Caminho até virar lei
É difícil prever quanto tempo levará até que seja aprovado um marco regulatório para a inteligência artificial no país. Antes de uma possível aprovação, o PL precisa percorrer algumas etapas. O projeto deve passar por uma avaliação pelas comissões internas do Senado e depois ser enviado para apreciação da Câmara dos Deputados. Se sofrer alguma alteração, ele volta para o Senado e, só então, pode ocorrer a aprovação ou não do texto, de acordo com o que for decidido pela maioria simples dos votos nas duas Casas. Somente após esse processo, o projeto pode ser enviado para o presidente da República para ser sancionado como lei. O presidente tem 15 dias para sancionar ou vetar a proposta.
Para Ana Carolina, a aprovação de uma lei como o PL da IA pode marcar uma era de maior segurança jurídica para empresas e usuários da tecnologia. “Essa regulamentação é fundamental tanto para garantir a segurança jurídica com relação aos operadores, como, principalmente, para os usuários, para garantir a observância dos direitos fundamentais que estão previstos na Constituição e nas demais legislações do Brasil”, afirma.
Pontos fundamentais dessa discussão ainda não foram sequer considerados, na opinião de Dora Kaufmann – para quem a aprovação de um marco da IA pode levar anos. “Uma das discussões mais importantes diz respeito à questão dos empregos. O fato é que as empresas, quando começam o processo de automação, precisam saber como lidar com os funcionários. Isso é política pública”, coloca.

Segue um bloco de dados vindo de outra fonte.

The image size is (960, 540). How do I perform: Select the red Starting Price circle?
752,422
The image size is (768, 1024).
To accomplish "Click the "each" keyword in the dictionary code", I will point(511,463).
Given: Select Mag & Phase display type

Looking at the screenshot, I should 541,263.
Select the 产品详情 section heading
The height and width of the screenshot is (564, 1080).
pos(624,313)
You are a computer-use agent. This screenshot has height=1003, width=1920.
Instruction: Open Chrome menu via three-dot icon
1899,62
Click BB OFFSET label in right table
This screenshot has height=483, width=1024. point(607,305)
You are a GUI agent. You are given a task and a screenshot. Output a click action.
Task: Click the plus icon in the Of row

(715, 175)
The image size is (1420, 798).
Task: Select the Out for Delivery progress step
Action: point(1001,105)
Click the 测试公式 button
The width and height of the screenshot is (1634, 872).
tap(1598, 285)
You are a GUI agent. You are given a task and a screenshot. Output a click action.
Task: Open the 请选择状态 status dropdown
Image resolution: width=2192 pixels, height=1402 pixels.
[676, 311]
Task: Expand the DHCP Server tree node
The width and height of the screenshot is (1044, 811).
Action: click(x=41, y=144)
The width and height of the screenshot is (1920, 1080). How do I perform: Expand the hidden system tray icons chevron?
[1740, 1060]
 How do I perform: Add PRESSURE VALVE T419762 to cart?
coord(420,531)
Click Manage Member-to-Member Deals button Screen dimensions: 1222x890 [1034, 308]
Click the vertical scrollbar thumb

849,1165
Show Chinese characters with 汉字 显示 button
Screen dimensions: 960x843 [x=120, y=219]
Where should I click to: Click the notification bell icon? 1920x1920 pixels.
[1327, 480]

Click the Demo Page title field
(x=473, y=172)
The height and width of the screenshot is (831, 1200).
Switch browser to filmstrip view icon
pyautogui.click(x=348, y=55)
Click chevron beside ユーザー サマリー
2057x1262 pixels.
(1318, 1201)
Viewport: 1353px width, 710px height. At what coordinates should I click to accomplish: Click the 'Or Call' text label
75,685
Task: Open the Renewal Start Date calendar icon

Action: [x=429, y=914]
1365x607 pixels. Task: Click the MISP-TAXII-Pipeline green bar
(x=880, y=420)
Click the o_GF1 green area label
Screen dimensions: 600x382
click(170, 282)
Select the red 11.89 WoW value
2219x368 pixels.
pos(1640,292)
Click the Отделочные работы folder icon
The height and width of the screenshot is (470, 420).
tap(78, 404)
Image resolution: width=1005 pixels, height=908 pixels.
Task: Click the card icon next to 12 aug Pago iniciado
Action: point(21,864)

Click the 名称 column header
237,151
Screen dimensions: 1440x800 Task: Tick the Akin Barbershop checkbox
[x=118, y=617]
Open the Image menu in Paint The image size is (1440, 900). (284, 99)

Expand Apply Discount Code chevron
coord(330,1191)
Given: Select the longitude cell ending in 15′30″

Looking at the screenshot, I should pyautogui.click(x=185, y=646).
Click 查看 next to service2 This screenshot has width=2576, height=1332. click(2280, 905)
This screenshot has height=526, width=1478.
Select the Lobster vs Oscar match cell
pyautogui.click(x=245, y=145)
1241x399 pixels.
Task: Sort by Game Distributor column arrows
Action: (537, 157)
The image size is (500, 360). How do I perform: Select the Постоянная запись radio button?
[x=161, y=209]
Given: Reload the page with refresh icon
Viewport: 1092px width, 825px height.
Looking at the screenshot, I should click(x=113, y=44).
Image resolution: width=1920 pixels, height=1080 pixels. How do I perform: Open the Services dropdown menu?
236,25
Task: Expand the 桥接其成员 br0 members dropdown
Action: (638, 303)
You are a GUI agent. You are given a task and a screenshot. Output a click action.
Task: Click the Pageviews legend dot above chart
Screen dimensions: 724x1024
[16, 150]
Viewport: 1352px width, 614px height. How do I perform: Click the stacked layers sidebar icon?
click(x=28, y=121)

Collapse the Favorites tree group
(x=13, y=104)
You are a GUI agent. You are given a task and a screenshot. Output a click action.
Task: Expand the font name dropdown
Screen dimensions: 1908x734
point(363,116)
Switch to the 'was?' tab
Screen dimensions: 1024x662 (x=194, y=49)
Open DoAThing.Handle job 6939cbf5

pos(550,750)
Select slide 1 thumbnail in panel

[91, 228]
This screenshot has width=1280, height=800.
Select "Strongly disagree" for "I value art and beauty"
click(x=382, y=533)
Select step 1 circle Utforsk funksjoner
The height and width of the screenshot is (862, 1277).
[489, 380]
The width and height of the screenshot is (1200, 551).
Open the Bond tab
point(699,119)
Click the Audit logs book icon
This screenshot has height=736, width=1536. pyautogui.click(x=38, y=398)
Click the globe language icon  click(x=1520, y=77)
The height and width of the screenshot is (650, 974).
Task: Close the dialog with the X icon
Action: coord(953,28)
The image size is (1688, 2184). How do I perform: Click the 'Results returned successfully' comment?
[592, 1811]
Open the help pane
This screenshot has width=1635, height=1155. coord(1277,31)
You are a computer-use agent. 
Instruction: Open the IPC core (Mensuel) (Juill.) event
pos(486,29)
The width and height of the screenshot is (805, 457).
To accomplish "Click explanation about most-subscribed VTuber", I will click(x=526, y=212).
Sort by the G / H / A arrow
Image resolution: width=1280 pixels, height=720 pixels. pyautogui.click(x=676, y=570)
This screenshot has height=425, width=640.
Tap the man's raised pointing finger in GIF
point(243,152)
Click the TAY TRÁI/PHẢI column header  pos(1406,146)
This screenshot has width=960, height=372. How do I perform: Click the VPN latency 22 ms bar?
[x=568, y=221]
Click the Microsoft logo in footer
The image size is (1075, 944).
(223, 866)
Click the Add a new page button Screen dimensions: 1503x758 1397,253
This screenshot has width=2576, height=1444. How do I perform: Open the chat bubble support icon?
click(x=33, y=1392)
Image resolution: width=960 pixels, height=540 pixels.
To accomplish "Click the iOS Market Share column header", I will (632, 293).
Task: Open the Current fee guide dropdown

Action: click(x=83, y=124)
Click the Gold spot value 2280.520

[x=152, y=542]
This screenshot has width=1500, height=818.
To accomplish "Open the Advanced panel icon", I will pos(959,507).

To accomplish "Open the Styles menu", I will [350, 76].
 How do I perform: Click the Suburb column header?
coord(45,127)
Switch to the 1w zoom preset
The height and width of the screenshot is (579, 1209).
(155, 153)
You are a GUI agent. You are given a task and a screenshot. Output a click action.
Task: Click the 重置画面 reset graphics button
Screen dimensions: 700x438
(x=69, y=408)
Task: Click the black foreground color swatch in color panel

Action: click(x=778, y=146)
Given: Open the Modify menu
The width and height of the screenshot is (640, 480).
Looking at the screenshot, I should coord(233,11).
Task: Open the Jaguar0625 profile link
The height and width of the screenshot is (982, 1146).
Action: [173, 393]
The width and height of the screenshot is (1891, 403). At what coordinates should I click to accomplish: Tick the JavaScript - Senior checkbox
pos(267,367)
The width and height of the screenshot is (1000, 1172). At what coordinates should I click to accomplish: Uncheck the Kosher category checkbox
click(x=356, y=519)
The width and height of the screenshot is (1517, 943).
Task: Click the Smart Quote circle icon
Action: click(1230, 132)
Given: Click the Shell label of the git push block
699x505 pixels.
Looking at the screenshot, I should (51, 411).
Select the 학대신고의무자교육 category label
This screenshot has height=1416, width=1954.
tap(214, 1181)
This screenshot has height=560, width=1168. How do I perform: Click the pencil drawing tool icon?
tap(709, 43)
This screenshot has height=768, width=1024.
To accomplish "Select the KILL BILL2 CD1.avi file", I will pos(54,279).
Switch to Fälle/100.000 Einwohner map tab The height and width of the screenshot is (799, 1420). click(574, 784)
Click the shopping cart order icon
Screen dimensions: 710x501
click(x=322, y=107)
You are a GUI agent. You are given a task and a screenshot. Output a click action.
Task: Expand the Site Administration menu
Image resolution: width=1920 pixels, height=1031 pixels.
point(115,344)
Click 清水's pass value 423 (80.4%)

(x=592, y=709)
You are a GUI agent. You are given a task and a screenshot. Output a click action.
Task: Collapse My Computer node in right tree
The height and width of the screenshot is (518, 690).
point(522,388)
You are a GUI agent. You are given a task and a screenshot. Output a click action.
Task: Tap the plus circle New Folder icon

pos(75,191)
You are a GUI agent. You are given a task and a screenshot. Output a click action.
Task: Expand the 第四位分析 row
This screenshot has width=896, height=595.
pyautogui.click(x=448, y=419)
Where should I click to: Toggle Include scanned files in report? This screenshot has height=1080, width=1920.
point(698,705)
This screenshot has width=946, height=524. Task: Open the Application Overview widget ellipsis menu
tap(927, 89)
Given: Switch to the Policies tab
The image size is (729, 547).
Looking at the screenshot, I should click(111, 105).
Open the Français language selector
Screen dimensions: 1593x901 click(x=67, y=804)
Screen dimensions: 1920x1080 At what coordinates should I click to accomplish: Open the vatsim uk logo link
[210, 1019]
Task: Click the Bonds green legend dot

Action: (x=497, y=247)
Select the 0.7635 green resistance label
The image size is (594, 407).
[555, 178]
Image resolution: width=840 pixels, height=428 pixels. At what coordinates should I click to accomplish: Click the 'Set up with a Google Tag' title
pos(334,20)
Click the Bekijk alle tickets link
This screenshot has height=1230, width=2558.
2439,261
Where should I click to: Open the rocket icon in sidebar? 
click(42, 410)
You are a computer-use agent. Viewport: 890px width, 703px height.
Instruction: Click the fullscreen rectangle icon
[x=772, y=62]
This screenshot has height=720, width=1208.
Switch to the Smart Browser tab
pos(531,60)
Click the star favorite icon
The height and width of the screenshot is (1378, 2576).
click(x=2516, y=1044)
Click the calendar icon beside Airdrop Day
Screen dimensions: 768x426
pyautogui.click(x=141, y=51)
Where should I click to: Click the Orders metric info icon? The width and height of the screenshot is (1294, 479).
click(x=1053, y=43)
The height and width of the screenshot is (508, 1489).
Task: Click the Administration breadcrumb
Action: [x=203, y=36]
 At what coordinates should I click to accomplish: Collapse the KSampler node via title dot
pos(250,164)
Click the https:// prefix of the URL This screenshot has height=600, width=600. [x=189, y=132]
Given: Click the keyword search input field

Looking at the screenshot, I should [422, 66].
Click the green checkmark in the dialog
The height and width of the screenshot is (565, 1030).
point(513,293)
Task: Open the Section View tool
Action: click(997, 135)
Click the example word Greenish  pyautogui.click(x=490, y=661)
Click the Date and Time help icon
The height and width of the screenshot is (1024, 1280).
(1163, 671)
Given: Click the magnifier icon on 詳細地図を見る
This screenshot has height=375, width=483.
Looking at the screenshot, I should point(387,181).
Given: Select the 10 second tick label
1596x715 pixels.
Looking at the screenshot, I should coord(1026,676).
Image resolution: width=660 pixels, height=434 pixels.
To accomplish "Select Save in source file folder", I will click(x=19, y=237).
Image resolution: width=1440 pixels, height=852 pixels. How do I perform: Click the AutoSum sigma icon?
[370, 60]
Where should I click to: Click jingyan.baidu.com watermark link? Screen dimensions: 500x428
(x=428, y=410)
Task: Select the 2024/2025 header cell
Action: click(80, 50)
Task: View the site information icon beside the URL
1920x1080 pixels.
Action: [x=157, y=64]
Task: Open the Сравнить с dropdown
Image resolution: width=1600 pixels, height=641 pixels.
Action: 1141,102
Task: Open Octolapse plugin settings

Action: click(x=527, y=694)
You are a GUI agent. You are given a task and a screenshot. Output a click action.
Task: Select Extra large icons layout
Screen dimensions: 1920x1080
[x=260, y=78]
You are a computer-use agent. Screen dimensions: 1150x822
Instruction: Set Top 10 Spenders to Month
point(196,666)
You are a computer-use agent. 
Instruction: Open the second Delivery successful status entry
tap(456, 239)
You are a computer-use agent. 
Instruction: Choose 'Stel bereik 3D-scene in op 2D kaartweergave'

Outro debate importante diz respeito aos prejuízos ao meio ambiente causados pela tecnologia. “Esses novos modelos de inteligência artificial dependem de um hardware robusto, que consome muita energia, e portanto gera muitas emissões. Hoje, os maiores centros de geração de CO2 do mundo são os datacenters. Então isso precisa ser levado em conta em uma regulamentação: será que as empresas não deveriam revelar o quanto de energia usam para criar um determinado sistema?”